Monday, 20 June 2022

India’s 2500-Year-Long Tradition of Ahimsa

Did Emperor Asoka’s policy of governing through the pacifist tenets of Buddhism lead to the downfall of the Maurya Empire? In his book Ancient India (Chapter II, “The Maurya Empire''), R C Majumdar writes: “…Asoka must be held primarily responsible for the downfall of the great empire. The empire was founded by the policy of blood and iron and could only be maintained by following the same policy. But by eschewing all wars and abandoning the aggressive imperial policy, Asoka weakened the very foundations of the empire.”

In 273 BC, when Asoka ascended to the throne, the Maurya Empire covered much of the Indian subcontinent: from Afghanistan in the West to Assam in the East, from Kashmir in the North to the Southern part of India, as far as modern-day Karnataka. According to Megasthenes, the ambassador of Seleucus I in the court of the first Maurya emperor, Chandragupta (Asoka’s grandfather), the Maurya army was highly organized and well-armed—it consisted of “600,000 infantry, 30,000 horsemen, 36,000 men with 9,000 elephants, 24,000 men with 8000 chariots, excluding followers and attendants.”
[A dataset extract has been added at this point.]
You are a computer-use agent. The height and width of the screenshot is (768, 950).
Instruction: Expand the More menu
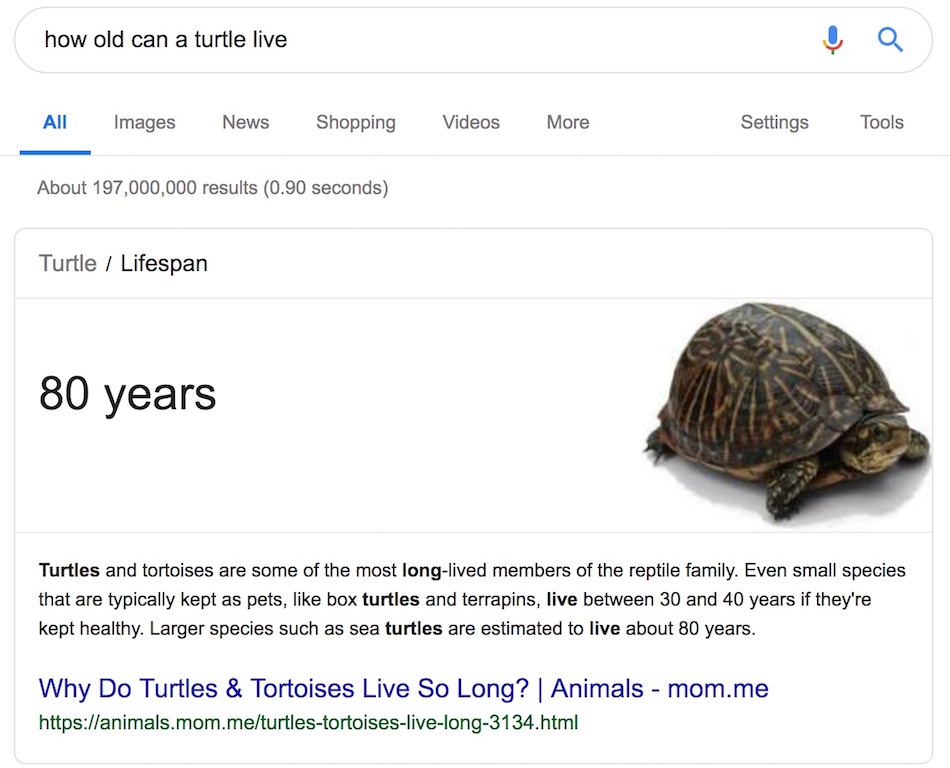(x=568, y=122)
The Kalinga war happened in the ninth year of Asoka’s reign. Kalinga was a powerful and populous state and they fought very hard to defend their kingdom. Asoka himself led his army in the battle; he won after inflicting a terrible massacre on the Kalinga side. The text in his thirteenth rock edict describes the aftermath of the Kalinga war: it says that 100,000 people were killed and 150,000 were captured. The text contains a description (probably in Asoka’s own words) of the pain that he felt by the bloodshed and destruction. He was filled with disgust for every form of violence, and decided to become a Buddhist. 

Asoka became obsessed with preaching the Buddhist philosophy of ahimsa (non-violence). He gave up meat (since Buddhism forbade injury to any creature), and most members of his government and his dynasty did the same. He started using the resources of his empire to propagate Buddhism, and he modeled the policies of his empire on the basis of the tenets of Buddhist philosophy. When a rebellion broke out in his empire’s southern province, instead of sending a powerful military to crush the rebels, Asoka sent a delegation of Buddhist monks. His constant preaching of the virtue of ahimsa weakened the military structure of the Maurya Empire, and led to a decline in the martial spirit of the masses.

India had powerful empires after the Maurya Empire’s fall—the Gupta Empire (early fourth to late sixth centuries AD) was bigger than the Maurya Empire. The Guptas maintained a strong military and were not pacifist or Buddhist. But Buddhist philosophy was popular in the intellectual class. After the Guptas faded, the Northeastern region of the Indian subcontinent, the area where Afghanistan and Pakistan are located, came under the domination of Buddhist rulers. These Buddhists tried to deal with the Islamic invasions, which began in 636 AD, by using their philosophy of ahimsa. Between the ninth and fourteenth centuries, Afghanistan and Pakistan were subjugated by Islam.  

Mahatma Gandhi was not the original proponent of ahimsa in India. The original proponent was Buddha, who preached his Buddhist philosophy in the sixth century BC.

Buddhist philosophy has existed in India for more than 2500 years, and ahimsa has become ingrained in India's culture. In the 1930s, Gandhiji’s call for a nonviolent struggle against British rule resonated powerfully with the people of India; Subhas Chandra Bose’s call for a military campaign to overthrow the British Empire did not evoke the same kind of resonance. Some scholars have suggested that Gandhiji was influenced by Tolstoy’s Christian pacifism. This is not correct. Gandhiji was a pacifist in the ancient Buddhist tradition, which became enshrined in Indian culture during Asoka’s reign.